Mas, para facilitar o sincero aprendiz, sugerimos também consultar este portal O Consolador e o e-book: Livros que, propositadamente ou não, denigrem o Espiritismo.5 Neste trabalho, de autoria do criterioso José Passini, cita-se uma série de autores, com suas respectivas obras ditas espíritas, livros estes indignos de compor qualquer biblioteca, livraria ou feira espíritas.

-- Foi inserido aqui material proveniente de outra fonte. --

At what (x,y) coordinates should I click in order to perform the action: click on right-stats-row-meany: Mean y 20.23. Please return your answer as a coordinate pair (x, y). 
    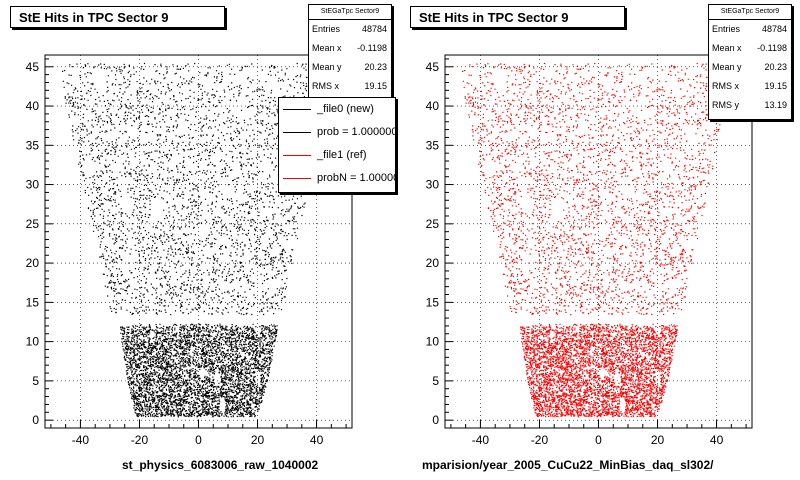
    Looking at the image, I should click on (750, 68).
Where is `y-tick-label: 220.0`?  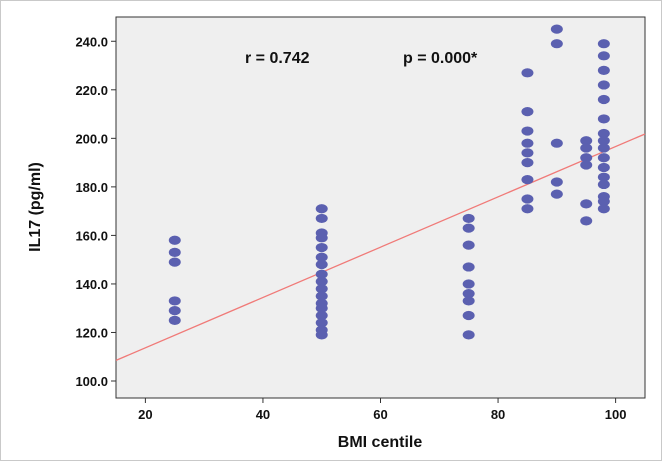 y-tick-label: 220.0 is located at coordinates (92, 90).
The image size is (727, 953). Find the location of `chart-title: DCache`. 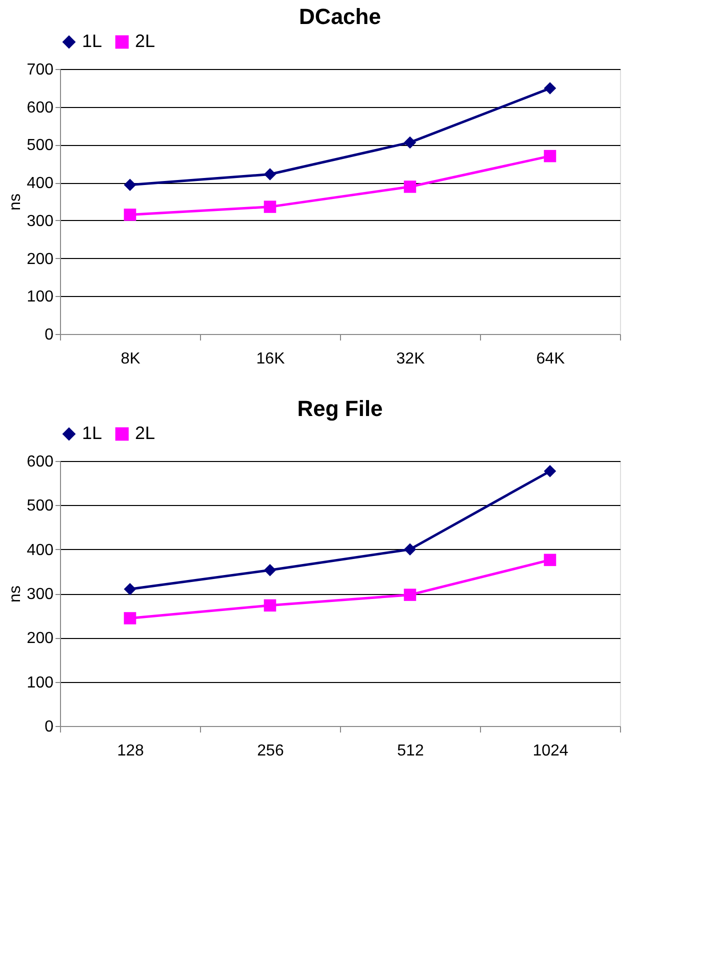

Como se denota, não há necessidade de preparar fogueiras para impedir que as doutrinas apócrifas atentem contra a Doutrina, basta que os espiritanos não comprem e não divulguem os autores sabidamente desvirtuados da excelente Doutrina dos Imortais.

Honremos a memória de Allan Kardec, não queimando seus ensinos nas fogueiras da vaidade, orgulho e destempero. A chama da intemperança não deverá continuar acesa em nossas vidas, pois, por nós acesa no passado, já arde há bom tempo em nosso íntimo, em todas as nossas anteriores existências distanciadas do amor puro do Criador. Contudo, já é hora de zelarmos por manter a flama doutrinária imaculada, como tantos outros já o fizeram no passado, alguns, à custa de suas próprias vidas. Desta forma, façamos, hoje, este serviço em favor, e pela libertadora, consoladora e inigualável Doutrina dos Espíritos.

Seja a nossa Cruzada diversa daquela ocorrida há tempos longínquos, pois o Rabi da Galileia aguarda há milênios, pacientemente, que os nossos atos e palavras carreguem apenas o fogo da verdade e do amor.

 

Referências:

1 Acesso em 19/09/2021: Link-1

2 Acesso em 19/09/2021: Link-2

Reparação honorável é, na França, e sob o Ancien Régime – Regime antigo, nos termos da lei, uma penalidade infame, mais grave do que a reprimenda, mas menos do que a exposição pública, o chicote, a mutilação, as galés, o banimento.

KARDEC, Allan. Instruções práticas sobre as manifestações espíritas. Tradução Wallace Leal V. Rodrigues. 5ª ed. Editora: O Clarim, 1978. Vocabulário espírita.

4 _________. O Livro dos Espíritos. 1ª edição de 18 de abril de 1857 com 501 perguntas. Introdução.